> Task directions: Quote the data word for word from the line containing "Identify the location" through the last line, leaving out the pictures.

> Record excerpts:
━━━━━━━━━━━━━━━━━━━━━━━━━━━━━━
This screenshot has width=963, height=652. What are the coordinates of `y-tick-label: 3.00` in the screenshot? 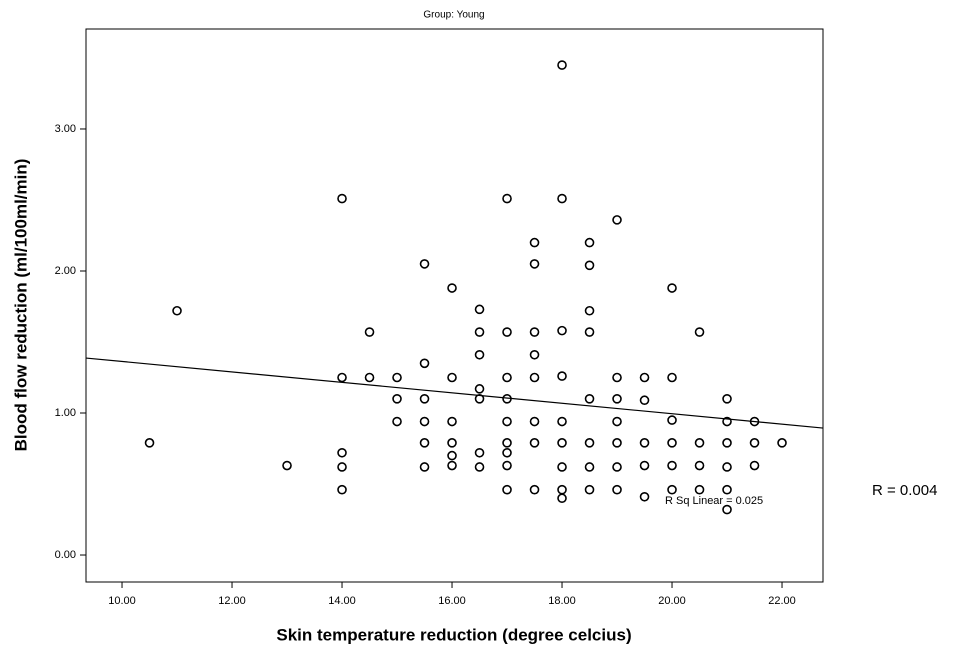 It's located at (66, 129).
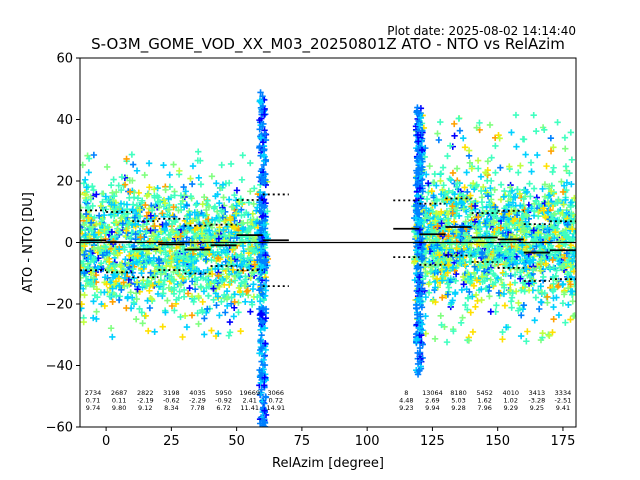  Describe the element at coordinates (406, 408) in the screenshot. I see `bin-stat-label: 9.23` at that location.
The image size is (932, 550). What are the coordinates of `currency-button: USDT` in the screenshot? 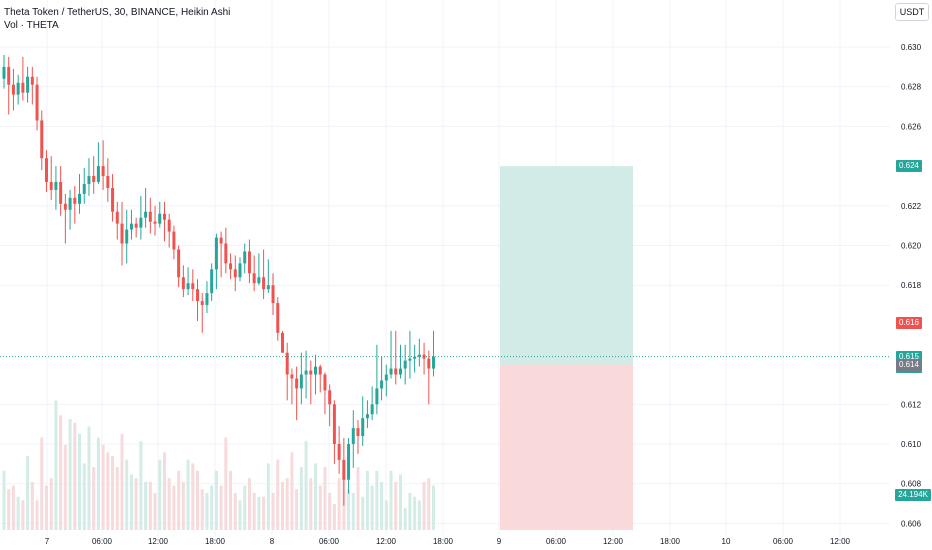 It's located at (912, 12).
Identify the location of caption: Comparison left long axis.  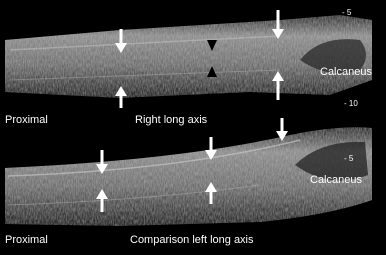
(192, 240).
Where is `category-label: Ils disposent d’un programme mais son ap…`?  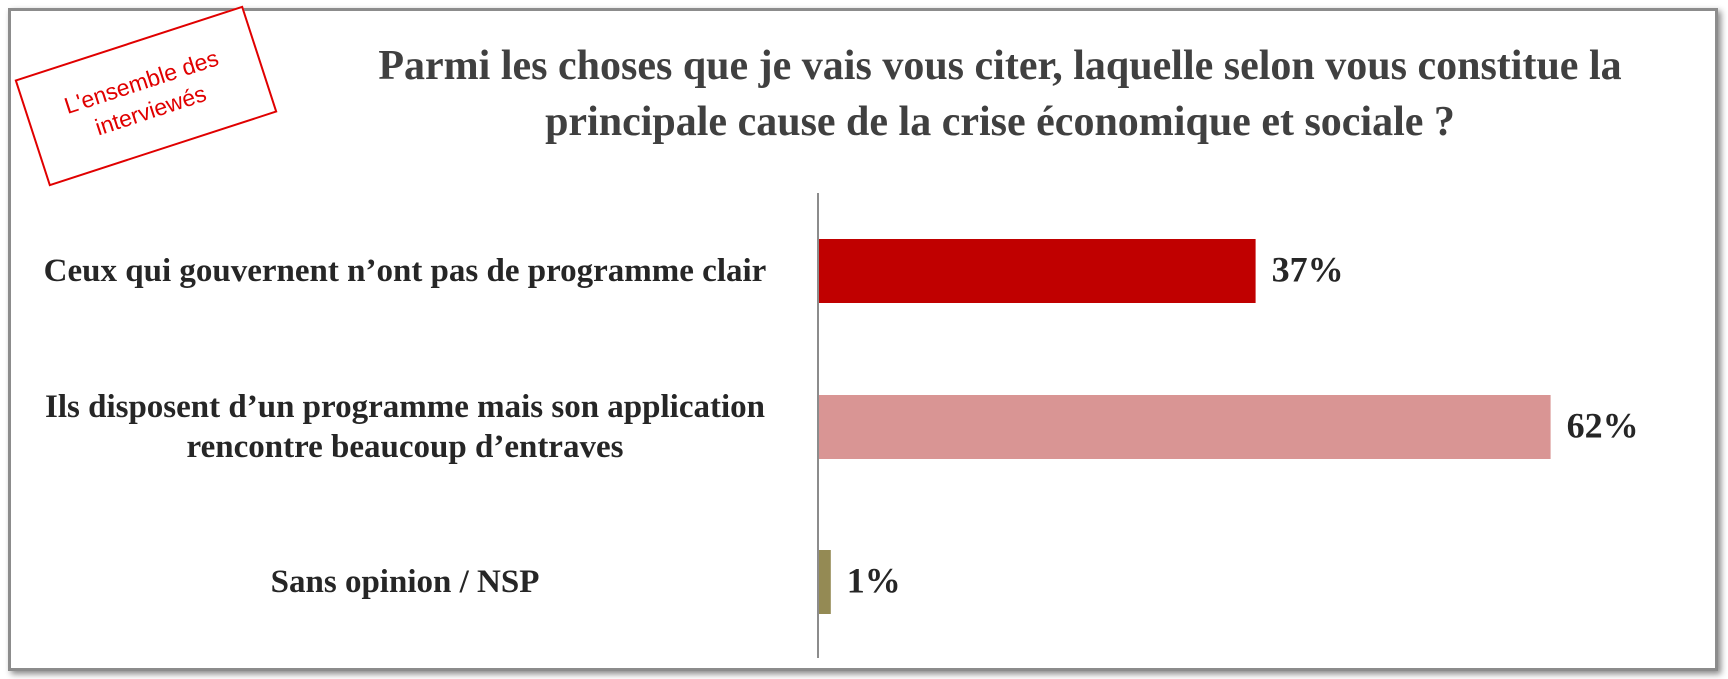
category-label: Ils disposent d’un programme mais son ap… is located at coordinates (405, 427).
━━━━━━━━━━━━━━━━━━━━━━━━━━━━━━
> Worked solution:
Identify the location of caption: Comparison left long axis.  
(192, 240).
Where is `category-label: Ils disposent d’un programme mais son ap…`?  
category-label: Ils disposent d’un programme mais son ap… is located at coordinates (405, 427).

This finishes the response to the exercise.